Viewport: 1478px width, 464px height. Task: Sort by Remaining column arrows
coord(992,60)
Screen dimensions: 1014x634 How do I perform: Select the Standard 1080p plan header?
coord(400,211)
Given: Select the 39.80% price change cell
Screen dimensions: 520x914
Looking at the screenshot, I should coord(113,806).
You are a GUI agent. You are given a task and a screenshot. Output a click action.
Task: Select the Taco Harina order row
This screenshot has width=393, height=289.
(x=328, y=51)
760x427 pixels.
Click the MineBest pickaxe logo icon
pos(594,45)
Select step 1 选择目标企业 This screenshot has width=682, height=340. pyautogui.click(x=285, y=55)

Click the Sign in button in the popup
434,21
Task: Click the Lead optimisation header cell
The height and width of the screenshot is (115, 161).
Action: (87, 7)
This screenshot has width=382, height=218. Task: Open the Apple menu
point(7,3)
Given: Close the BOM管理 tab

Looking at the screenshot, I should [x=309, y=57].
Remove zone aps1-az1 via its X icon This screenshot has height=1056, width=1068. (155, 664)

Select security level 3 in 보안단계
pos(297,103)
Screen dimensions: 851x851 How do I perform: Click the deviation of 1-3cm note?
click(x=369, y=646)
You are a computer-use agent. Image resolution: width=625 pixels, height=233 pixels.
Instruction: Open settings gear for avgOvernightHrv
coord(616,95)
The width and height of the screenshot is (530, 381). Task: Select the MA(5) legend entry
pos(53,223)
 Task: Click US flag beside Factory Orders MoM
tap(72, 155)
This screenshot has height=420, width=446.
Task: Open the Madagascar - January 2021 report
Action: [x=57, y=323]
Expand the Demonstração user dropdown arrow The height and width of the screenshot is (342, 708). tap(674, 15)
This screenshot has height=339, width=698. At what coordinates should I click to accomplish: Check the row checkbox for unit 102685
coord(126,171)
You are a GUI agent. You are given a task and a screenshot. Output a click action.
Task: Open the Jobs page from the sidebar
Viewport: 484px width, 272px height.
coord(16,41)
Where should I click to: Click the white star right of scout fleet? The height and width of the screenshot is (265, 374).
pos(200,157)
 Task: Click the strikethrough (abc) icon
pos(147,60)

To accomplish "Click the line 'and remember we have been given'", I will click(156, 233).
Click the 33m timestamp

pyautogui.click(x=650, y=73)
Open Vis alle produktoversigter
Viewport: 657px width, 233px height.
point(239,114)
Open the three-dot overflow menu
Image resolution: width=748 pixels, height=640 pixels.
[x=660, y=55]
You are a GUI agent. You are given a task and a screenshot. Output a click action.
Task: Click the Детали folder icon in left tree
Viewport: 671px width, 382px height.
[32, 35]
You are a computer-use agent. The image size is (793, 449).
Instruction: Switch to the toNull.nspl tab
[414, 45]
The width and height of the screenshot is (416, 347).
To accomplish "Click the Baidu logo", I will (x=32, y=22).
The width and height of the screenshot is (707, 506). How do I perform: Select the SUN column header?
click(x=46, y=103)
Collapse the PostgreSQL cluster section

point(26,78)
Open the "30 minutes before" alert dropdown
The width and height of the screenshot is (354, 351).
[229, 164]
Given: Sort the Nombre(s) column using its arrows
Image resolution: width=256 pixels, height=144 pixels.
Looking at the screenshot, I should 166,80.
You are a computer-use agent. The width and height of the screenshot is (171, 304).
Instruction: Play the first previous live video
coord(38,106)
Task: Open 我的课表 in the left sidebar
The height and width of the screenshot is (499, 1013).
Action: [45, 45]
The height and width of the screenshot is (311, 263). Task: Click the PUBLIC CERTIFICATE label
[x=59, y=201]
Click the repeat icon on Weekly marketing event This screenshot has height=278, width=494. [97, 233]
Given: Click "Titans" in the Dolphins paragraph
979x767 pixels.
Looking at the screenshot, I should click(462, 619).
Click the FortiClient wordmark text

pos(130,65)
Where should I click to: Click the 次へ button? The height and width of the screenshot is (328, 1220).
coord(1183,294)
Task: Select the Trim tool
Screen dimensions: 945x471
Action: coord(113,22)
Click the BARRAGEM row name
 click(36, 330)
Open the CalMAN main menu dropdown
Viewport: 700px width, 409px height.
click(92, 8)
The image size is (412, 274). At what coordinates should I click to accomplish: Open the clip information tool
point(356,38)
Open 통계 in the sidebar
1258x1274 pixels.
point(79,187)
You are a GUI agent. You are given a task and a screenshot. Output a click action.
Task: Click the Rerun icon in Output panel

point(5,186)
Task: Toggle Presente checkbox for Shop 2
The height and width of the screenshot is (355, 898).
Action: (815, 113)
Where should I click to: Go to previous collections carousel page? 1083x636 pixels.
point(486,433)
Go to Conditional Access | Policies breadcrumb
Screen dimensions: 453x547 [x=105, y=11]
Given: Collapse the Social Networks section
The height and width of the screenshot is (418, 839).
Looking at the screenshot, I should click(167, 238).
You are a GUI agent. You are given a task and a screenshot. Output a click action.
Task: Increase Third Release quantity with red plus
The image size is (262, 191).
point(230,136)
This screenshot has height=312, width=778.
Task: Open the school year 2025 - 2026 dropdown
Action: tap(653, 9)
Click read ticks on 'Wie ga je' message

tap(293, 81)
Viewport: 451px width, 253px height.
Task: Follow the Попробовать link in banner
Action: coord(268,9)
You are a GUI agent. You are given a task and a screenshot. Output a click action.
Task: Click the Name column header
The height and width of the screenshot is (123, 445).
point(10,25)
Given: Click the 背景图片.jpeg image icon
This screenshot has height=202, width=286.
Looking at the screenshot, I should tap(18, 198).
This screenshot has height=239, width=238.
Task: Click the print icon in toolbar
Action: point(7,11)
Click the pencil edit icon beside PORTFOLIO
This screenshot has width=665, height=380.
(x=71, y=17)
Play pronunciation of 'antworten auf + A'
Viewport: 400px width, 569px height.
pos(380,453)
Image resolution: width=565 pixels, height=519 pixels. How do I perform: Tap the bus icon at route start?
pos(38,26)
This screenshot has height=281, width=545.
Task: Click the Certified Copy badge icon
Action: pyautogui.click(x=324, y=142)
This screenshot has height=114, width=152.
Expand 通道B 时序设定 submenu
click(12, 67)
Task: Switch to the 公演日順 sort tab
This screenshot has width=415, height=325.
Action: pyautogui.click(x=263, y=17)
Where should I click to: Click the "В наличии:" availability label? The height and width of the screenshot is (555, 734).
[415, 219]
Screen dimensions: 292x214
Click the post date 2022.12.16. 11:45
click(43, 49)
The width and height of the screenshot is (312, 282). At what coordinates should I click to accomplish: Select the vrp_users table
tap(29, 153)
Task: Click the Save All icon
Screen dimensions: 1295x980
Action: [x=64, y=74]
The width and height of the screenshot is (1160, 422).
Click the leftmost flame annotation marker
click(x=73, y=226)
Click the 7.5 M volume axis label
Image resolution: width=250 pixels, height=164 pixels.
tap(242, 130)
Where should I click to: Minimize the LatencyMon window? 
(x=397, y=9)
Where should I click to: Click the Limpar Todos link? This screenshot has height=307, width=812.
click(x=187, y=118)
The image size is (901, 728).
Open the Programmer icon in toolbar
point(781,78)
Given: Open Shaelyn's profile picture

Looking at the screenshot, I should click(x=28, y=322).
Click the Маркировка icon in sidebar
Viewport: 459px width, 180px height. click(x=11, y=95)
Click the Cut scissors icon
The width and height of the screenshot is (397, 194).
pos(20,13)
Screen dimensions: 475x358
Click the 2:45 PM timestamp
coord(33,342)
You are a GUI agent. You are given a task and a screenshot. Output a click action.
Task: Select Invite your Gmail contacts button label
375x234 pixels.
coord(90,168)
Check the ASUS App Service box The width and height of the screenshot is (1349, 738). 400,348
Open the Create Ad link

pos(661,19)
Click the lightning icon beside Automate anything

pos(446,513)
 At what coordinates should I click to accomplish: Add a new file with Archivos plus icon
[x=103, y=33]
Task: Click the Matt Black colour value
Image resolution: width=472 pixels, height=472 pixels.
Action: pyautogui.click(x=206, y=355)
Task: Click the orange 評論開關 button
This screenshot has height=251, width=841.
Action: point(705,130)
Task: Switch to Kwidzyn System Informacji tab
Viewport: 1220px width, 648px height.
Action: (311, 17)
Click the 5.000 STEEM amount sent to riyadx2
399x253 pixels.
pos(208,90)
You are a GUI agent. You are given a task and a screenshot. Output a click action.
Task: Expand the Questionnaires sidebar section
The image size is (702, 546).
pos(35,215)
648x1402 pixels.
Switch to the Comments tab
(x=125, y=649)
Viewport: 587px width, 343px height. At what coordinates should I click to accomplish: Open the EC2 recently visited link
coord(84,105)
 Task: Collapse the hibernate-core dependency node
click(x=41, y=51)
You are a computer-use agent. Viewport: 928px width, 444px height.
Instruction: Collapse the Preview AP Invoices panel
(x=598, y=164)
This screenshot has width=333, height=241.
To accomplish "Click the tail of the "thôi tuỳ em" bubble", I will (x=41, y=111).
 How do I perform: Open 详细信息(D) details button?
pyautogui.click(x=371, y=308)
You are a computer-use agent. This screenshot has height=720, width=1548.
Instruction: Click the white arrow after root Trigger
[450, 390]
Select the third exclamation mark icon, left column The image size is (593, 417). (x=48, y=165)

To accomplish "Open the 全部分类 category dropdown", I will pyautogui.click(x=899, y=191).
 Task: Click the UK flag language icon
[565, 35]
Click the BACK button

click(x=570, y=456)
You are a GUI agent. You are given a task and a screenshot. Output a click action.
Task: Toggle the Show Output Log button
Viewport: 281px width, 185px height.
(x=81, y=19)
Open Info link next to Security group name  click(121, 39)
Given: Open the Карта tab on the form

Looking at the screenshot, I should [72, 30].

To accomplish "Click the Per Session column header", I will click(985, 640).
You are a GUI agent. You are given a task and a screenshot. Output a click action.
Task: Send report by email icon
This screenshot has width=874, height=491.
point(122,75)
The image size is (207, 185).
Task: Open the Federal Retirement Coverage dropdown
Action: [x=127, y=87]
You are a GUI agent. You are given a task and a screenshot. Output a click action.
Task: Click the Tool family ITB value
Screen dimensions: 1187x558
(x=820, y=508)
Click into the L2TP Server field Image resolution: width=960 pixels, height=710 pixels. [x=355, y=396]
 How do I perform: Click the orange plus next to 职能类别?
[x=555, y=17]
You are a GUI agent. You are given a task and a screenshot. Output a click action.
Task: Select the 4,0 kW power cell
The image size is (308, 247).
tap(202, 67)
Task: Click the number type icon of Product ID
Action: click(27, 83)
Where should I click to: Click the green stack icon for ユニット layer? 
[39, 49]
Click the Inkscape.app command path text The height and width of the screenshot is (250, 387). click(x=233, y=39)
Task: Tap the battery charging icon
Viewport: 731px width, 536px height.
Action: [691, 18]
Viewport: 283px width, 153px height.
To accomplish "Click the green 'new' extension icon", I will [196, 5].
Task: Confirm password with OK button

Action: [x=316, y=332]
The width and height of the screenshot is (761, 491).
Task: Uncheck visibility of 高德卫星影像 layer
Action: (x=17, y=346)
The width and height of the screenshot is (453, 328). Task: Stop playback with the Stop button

========================

▶ EXERCISE GOAL
Wherever the string "Toggle" occurs in the records, copy the line it is in.

▶ OUTPUT OF THE EXERCISE
Task: Toggle Presente checkbox for Shop 2
Task: Toggle the Show Output Log button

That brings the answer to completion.